President Emmanuel Macron appointed Labour Minister Elisabeth Borne as prime minister on Monday – an appointment other political parties have been quick to criticise.
Elisabeth Borne is the second woman to be appointed French prime minister, after Edith Cresson, and replaces Jean Castex.
In recent weeks, Macron hinted at the future head of government being in charge of “ecological planning”, as he wants to make France “a great ecological nation.”
The Elysée confirmed Borne’s appointment in a brief press release, saying it entrusted her “with forming a government.” Borne will lead the presidential majority during the legislative elections on 12 and 19 June, for which she is a candidate in Calvados.
Other parties did not take long to react to Borne’s appointment.

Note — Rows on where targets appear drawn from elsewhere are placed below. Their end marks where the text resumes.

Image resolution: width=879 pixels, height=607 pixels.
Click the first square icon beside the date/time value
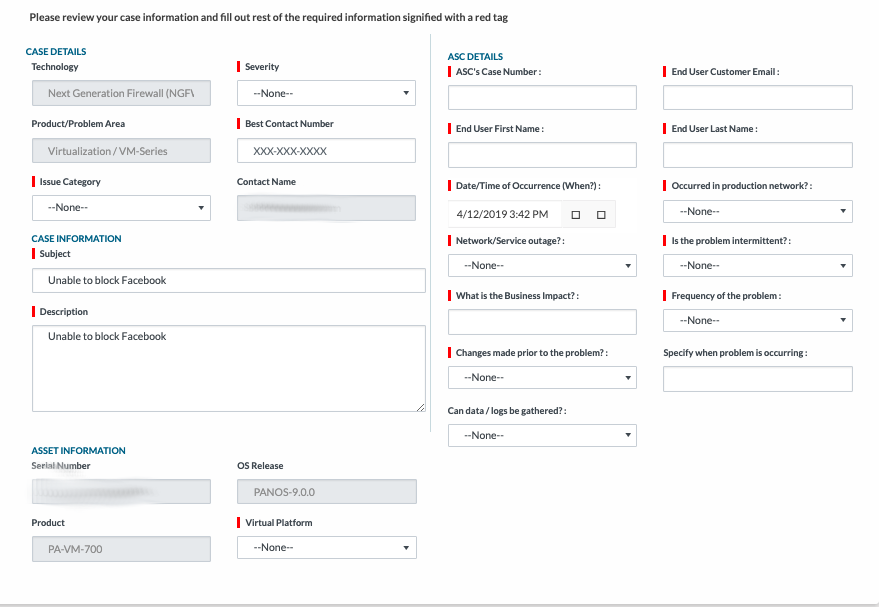pos(575,215)
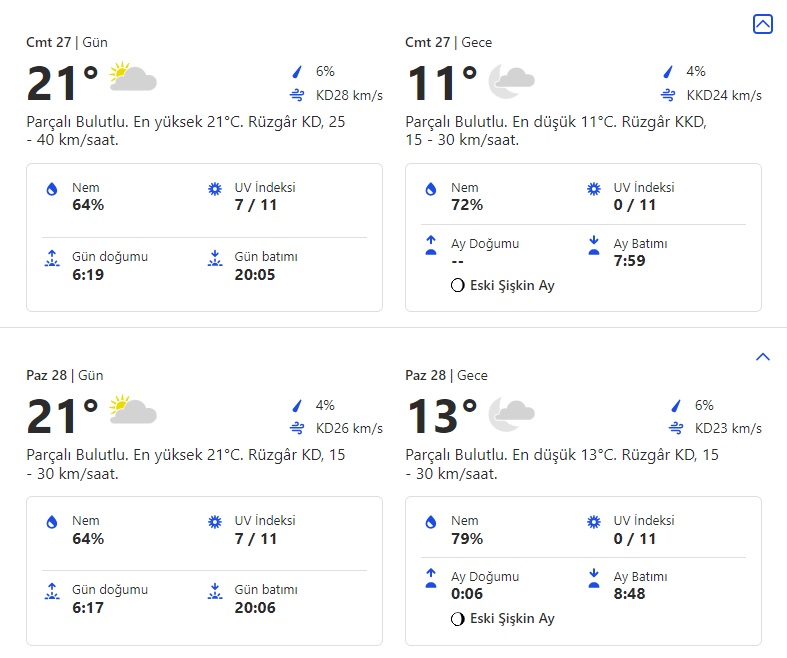Click the 13° low temperature for Paz 28
This screenshot has height=658, width=787.
click(442, 416)
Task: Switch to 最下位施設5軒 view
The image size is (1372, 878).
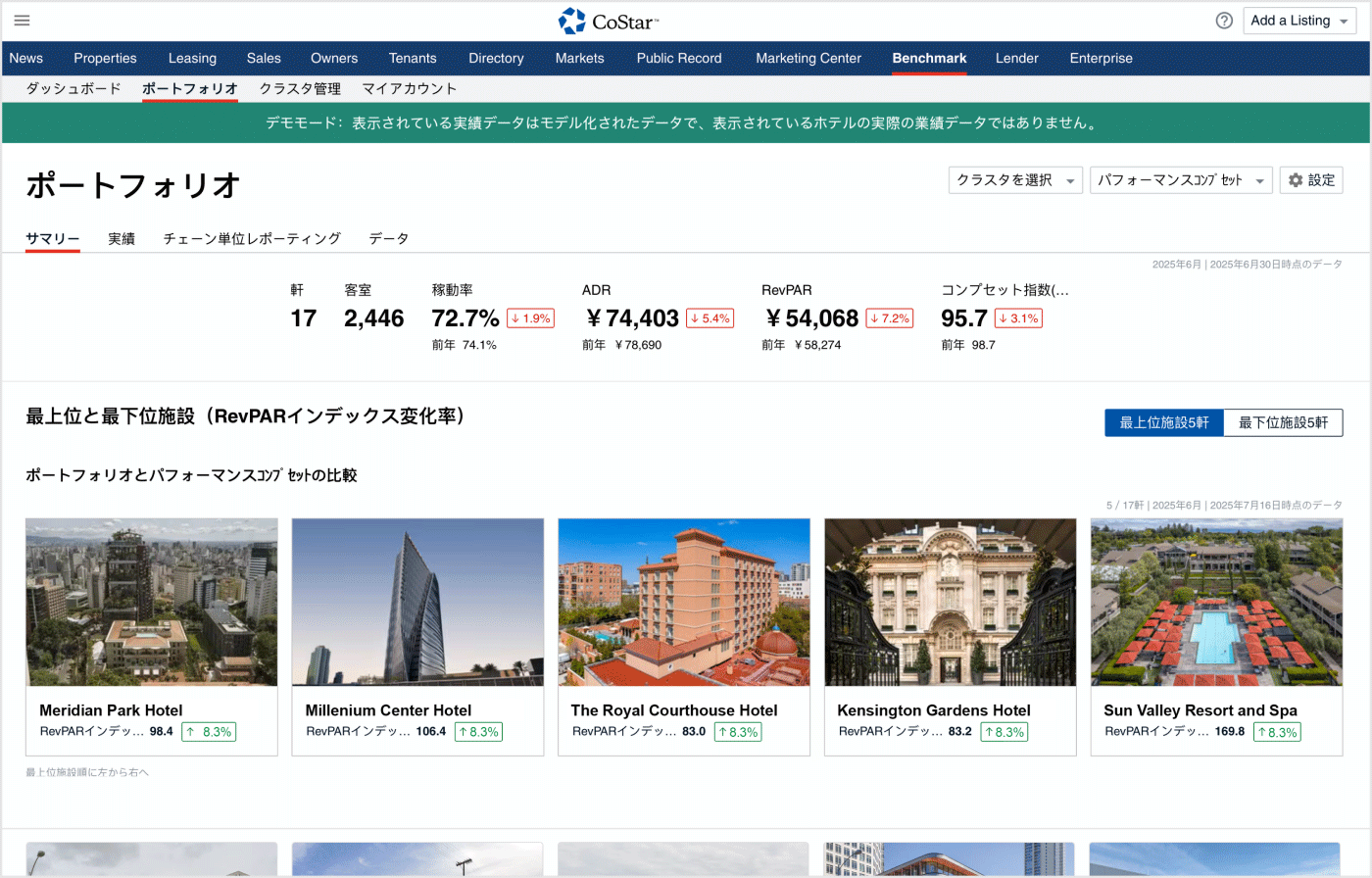Action: 1283,422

Borne has been “condemned for climate inaction,” said MEP Manon Aubry of Jean-Luc Mélenchon’s radical-left party about the condemnation of the French state in a recent lawsuit.
Far-right Rassemblement National MEP Thierry Mariani claimed that the prime minister’s post had lost its importance and become some kind of “cabinet director” under Macron.
Former minister and right-wing Les Républcains MEP Nadine Morano shared this view, who likened the nomination to a “reign of cabinet directors.”
However, Borne was the preferred candidate as soon as Macron was sworn in.
A minister over the past five years, she also presided over the Parisian public transport company RATP and was the former chief of staff of Ségolène Royal at the ecology ministry. She was also responsible for the ecological and solidarity transition between 2019 and 2020 and transport between 2017 and 2019.